KKE : Réflexions sur la lutte contre la dictature

Ce qui suit est la traduction d’un article publié dans Rizospastis, l’organce central du KKE (Parti Communiste de Grèce), traduit en français par le camarade Vangelis G. et publié dans nos colonnes avec son aimable autorisation.

ÉVÉNEMENT DU PARTI COMMUNISTE GREC ET DE LA JEUNESSE COMMUNISTE GREQUE (KKE – KNE) DEPUIS LES 54 ANS DU COUP MILITAIRE DU 21 AVRIL 1967

L’expérience de la période de la dictature en Grèce confirme la nécessité pour le KKE (parti communiste) d’être un « parti prêt à faire face à toute éventualité ».

Extraits du discours de Dimitris Gondikas, membre du Comité central du KKE, lors de l’événement qui a eu lieu mercredi 21 avril à l’Ecole Polytechnique d’Athènes :

Jour pour jour, il y a 54 ans, le 21 avril 1967, nous nous sommes réveillés par le bruit des chars et des forces militaires dans les rues, les raids militaires et les sermons à la radio. Les autorités de sécurité nationale, les listes en main, procèdent à des arrestations massives toute la nuit et toute la journée.

Encadrés par la police, les stades étaient remplis de militants du mouvement ouvrier et populaire et de la jeunesse. Plus de 6000 d’entre eux ont été retrouvés en quelques jours dans la fameuse prison de l’« Enfer de l’Île de Gyaros ». En quelques jours, des tribunaux militaires spéciaux ont été mis en place, au-dessus desquels plus de 2 000 militants ont passé les années suivantes, et beaucoup ont été condamnés à de longues peines de prison.

La grande majorité des personnes arrêtées ont été décrites par les autorités de sécurité comme de dangereux communistes.
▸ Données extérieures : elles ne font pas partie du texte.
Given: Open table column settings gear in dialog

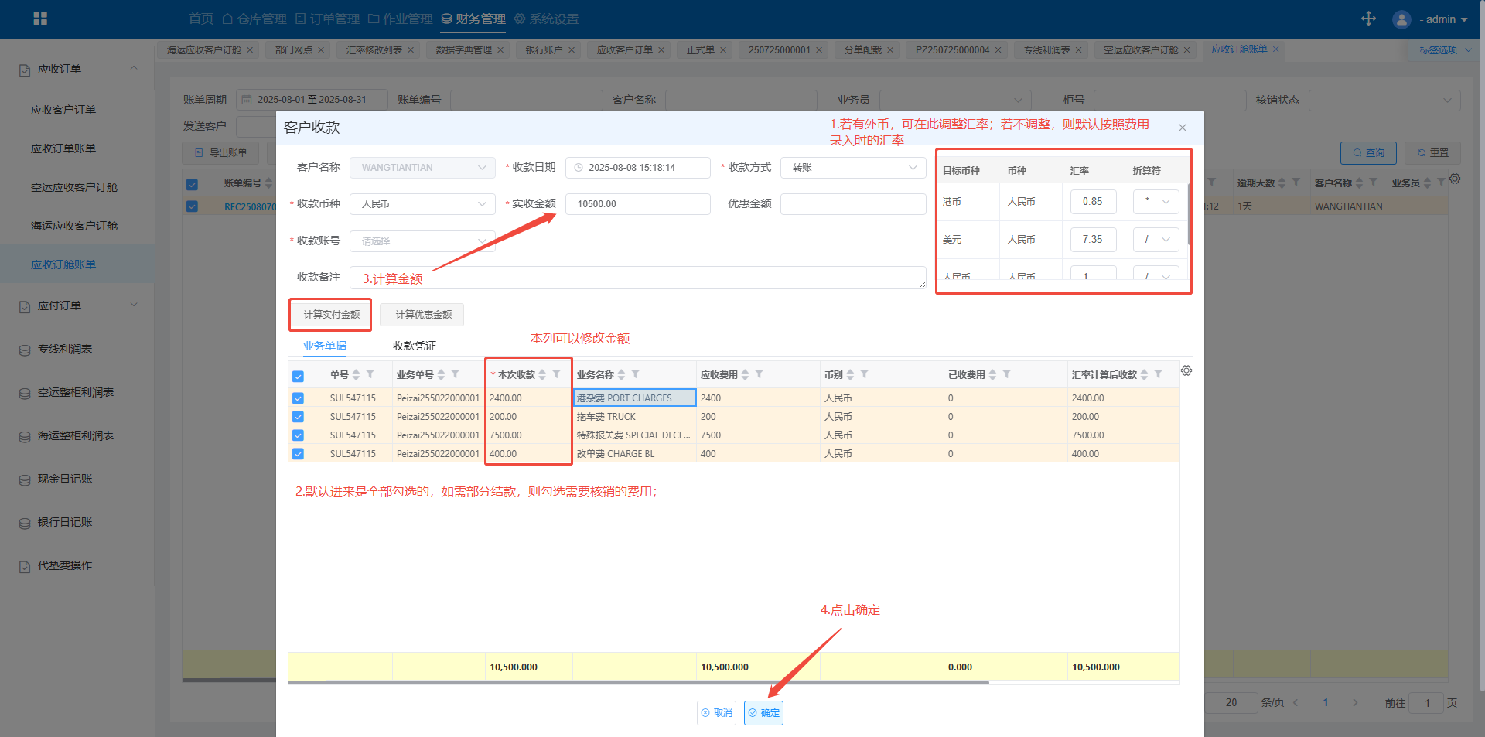Looking at the screenshot, I should click(1186, 371).
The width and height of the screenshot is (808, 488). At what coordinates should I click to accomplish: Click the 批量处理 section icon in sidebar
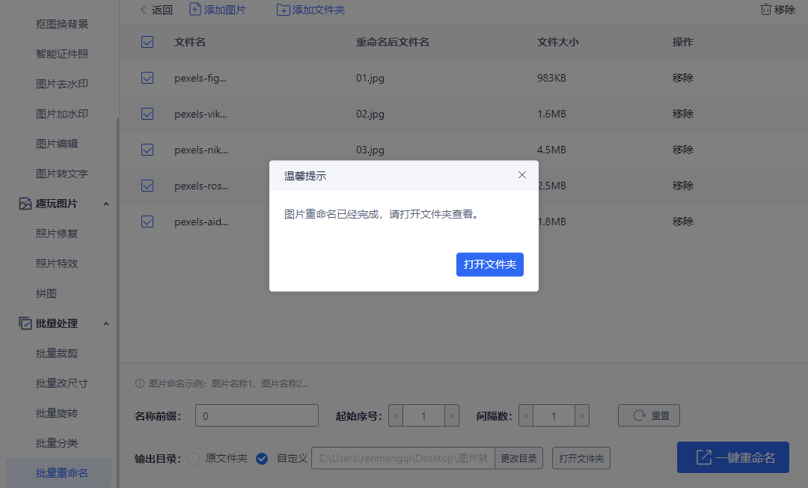25,323
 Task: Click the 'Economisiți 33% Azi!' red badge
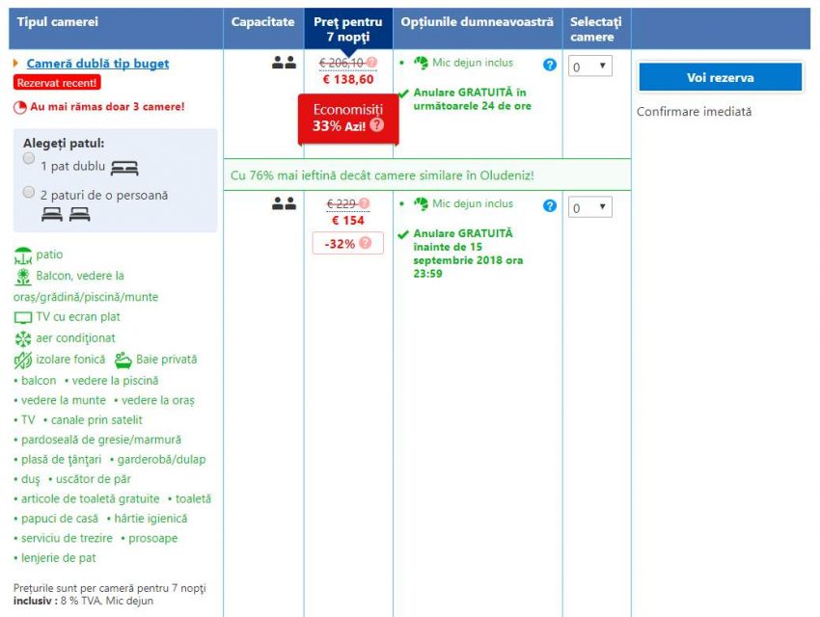click(x=343, y=118)
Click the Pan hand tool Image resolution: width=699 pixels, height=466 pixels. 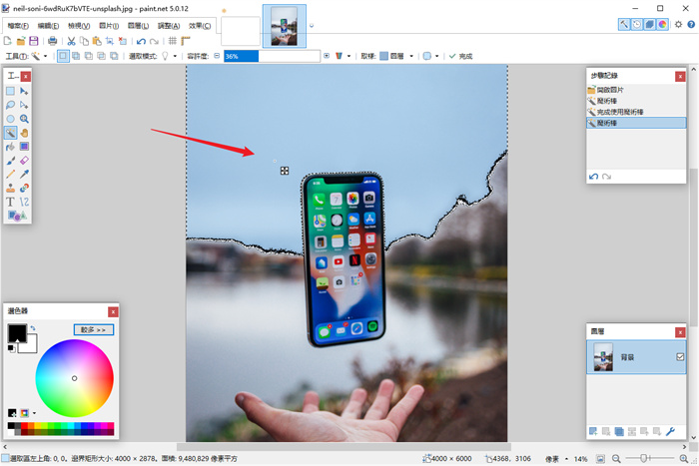coord(25,133)
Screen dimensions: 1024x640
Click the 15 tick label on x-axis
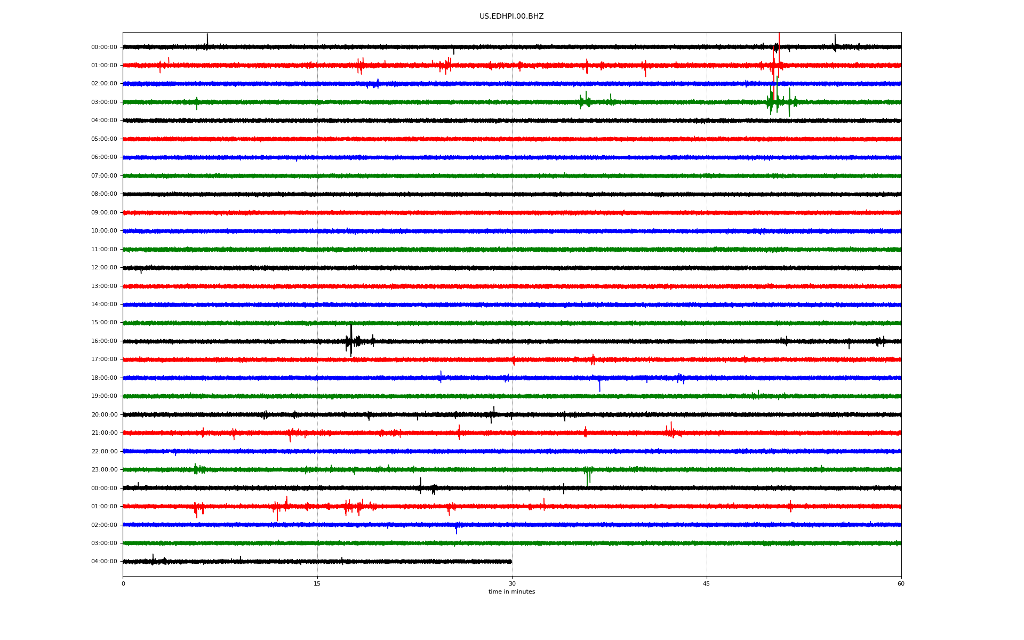point(317,583)
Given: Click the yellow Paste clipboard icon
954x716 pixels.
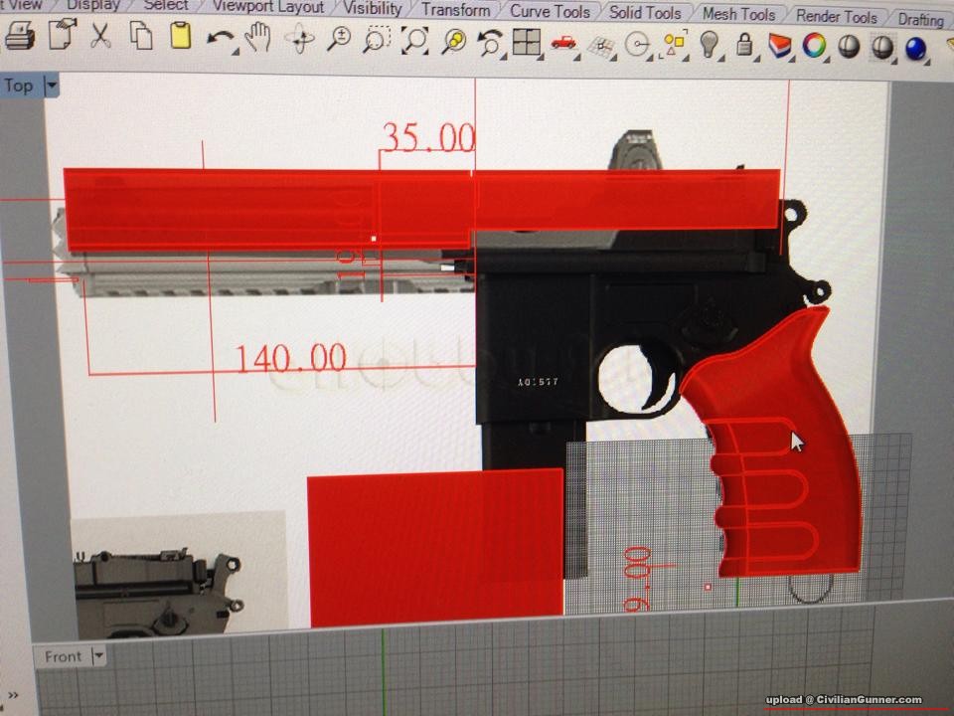Looking at the screenshot, I should [180, 38].
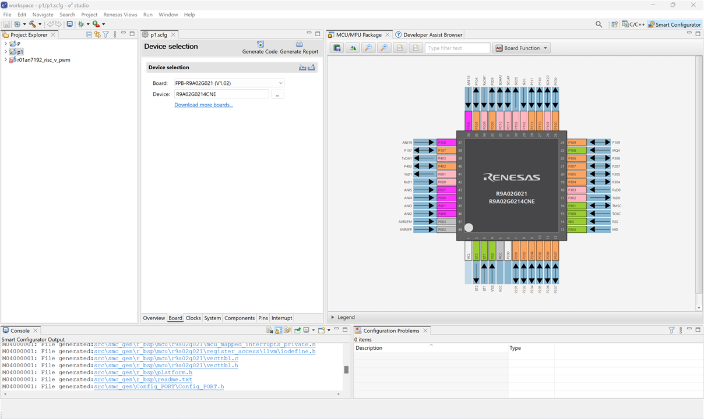Click the Device browse ellipsis button

click(277, 94)
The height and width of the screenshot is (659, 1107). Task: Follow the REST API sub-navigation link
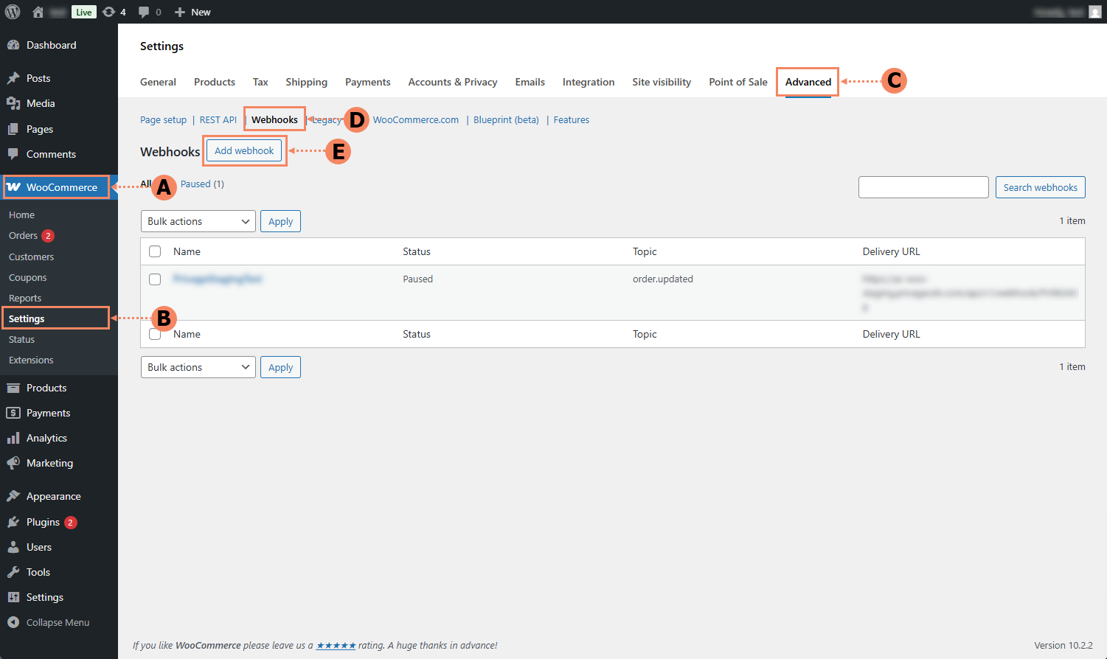coord(218,119)
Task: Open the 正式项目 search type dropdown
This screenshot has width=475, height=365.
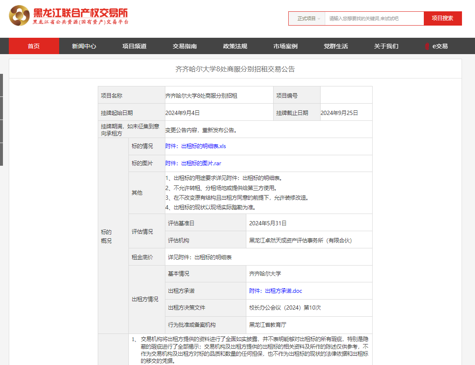Action: pos(308,18)
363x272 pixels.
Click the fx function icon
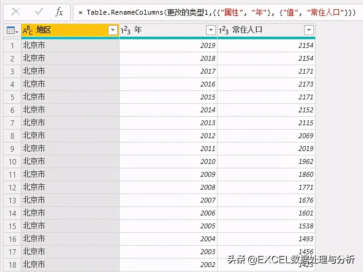pos(59,12)

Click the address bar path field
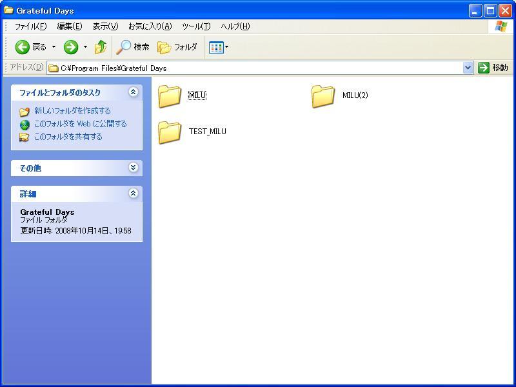(x=258, y=68)
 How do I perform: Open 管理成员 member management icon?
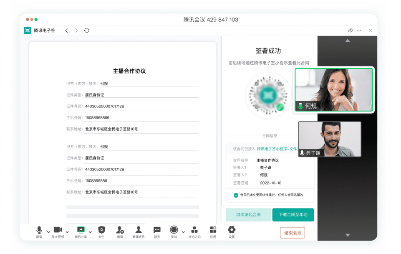139,230
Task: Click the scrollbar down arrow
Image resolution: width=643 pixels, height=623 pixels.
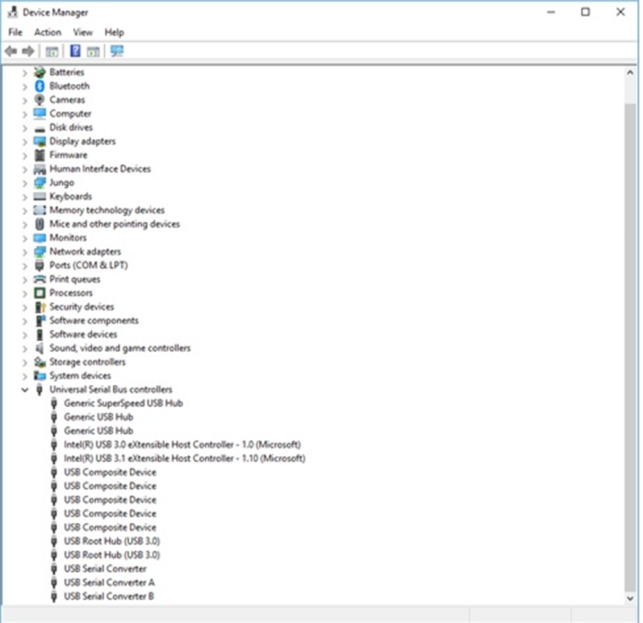Action: point(631,598)
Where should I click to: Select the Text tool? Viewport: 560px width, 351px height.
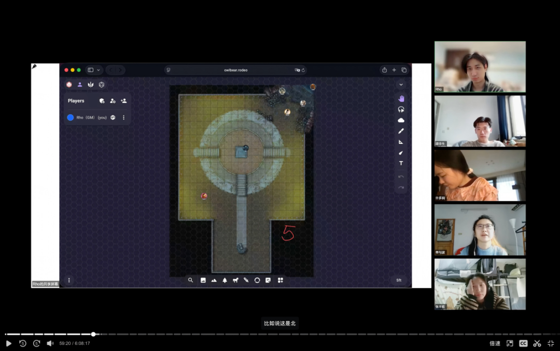coord(401,164)
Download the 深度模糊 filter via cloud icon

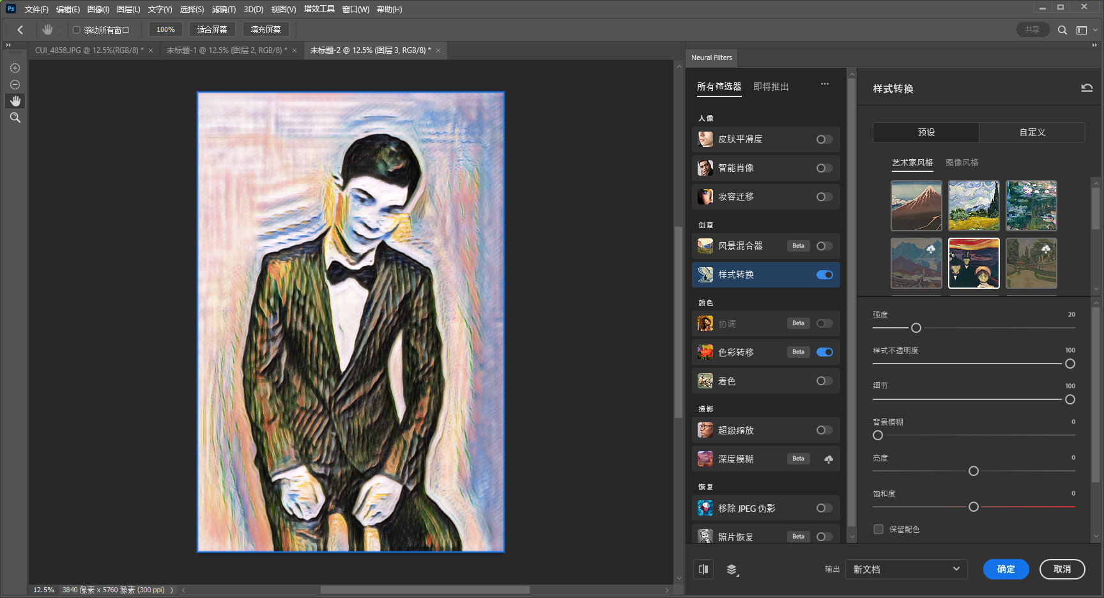point(828,459)
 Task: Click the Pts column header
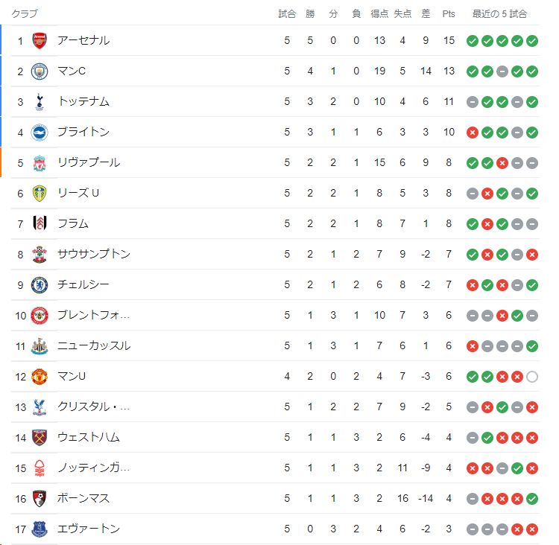pos(448,13)
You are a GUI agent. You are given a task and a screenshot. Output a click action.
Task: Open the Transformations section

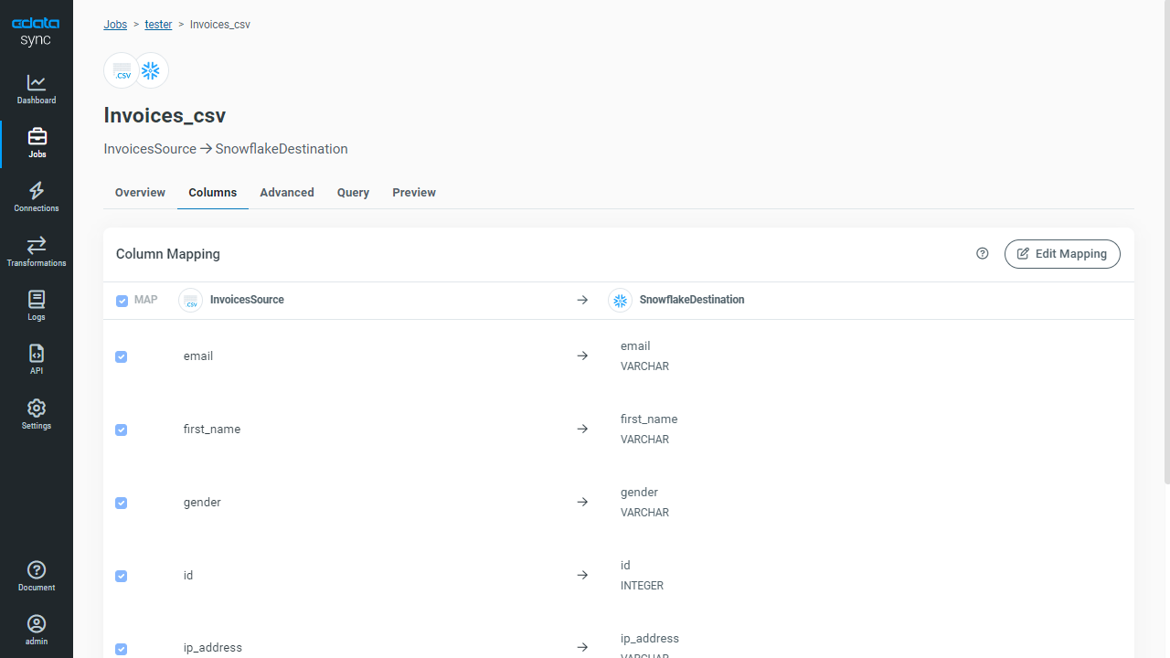click(x=37, y=251)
Parmi les personnes arrêtées se trouvaient des politiciens bourgeois, mais ils étaient détenus séparément dans divers hôtels.

La surprise du mouvement ouvrier et populaire était totale.

La surprise et la confusion provoquées ont permis aux putschistes de s'imposer en quelques heures presque sans effusion de sang, sans résistance.

Bref, nous nous sommes endormis.

Je ne sais pas quelles pensées se créent en vous, alors que ces images se déroulent devant vous.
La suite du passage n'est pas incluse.